## Assigned task
Up to and including the line with "[Никита Голуб перебрался", please set down the entries below exactly, starting from the first line.

(Records to use begins)

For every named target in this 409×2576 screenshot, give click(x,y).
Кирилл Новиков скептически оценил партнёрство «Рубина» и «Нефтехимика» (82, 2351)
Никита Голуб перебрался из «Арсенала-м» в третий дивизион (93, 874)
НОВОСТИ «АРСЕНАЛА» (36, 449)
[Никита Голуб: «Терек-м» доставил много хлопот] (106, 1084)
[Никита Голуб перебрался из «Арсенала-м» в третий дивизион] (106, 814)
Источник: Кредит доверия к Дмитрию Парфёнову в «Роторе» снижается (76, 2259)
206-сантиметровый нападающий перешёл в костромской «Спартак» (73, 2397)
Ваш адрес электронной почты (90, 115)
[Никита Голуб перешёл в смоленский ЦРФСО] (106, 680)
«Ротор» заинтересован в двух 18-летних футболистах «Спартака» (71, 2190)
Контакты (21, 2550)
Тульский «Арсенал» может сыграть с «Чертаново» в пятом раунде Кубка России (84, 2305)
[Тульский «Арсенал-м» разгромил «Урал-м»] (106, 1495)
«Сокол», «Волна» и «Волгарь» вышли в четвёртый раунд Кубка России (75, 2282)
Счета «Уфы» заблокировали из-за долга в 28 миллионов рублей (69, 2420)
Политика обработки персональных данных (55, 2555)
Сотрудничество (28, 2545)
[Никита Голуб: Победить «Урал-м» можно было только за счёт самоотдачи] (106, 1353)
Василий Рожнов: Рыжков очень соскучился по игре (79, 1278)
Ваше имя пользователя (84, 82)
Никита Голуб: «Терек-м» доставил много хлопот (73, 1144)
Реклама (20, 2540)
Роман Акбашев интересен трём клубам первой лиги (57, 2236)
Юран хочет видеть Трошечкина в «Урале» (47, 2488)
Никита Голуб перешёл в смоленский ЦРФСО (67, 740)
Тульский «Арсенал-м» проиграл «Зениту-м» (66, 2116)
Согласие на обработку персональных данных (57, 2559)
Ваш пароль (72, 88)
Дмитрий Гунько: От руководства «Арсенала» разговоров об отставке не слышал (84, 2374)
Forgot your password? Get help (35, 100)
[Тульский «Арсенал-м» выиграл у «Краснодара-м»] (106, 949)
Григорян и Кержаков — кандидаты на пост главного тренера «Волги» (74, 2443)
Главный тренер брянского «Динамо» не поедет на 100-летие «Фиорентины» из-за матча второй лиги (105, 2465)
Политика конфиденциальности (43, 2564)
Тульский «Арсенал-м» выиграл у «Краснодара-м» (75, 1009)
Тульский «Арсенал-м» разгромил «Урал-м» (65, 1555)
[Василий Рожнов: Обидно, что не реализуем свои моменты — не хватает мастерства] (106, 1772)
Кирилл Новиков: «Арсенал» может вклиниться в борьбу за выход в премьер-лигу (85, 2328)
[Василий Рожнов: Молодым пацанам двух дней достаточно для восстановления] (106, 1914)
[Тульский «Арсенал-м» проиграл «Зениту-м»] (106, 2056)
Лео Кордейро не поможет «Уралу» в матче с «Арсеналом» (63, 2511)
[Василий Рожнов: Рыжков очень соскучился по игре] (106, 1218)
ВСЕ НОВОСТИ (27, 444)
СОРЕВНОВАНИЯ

(Records to use ends)

## Solution to the problem
For every named target in this 409×2576 screenshot, give click(x,y).
Кирилл Новиков скептически оценил партнёрство «Рубина» и «Нефтехимика» (82, 2351)
Никита Голуб перебрался из «Арсенала-м» в третий дивизион (93, 874)
НОВОСТИ «АРСЕНАЛА» (36, 449)
[Никита Голуб: «Терек-м» доставил много хлопот] (106, 1084)
[Никита Голуб перебрался из «Арсенала-м» в третий дивизион] (106, 814)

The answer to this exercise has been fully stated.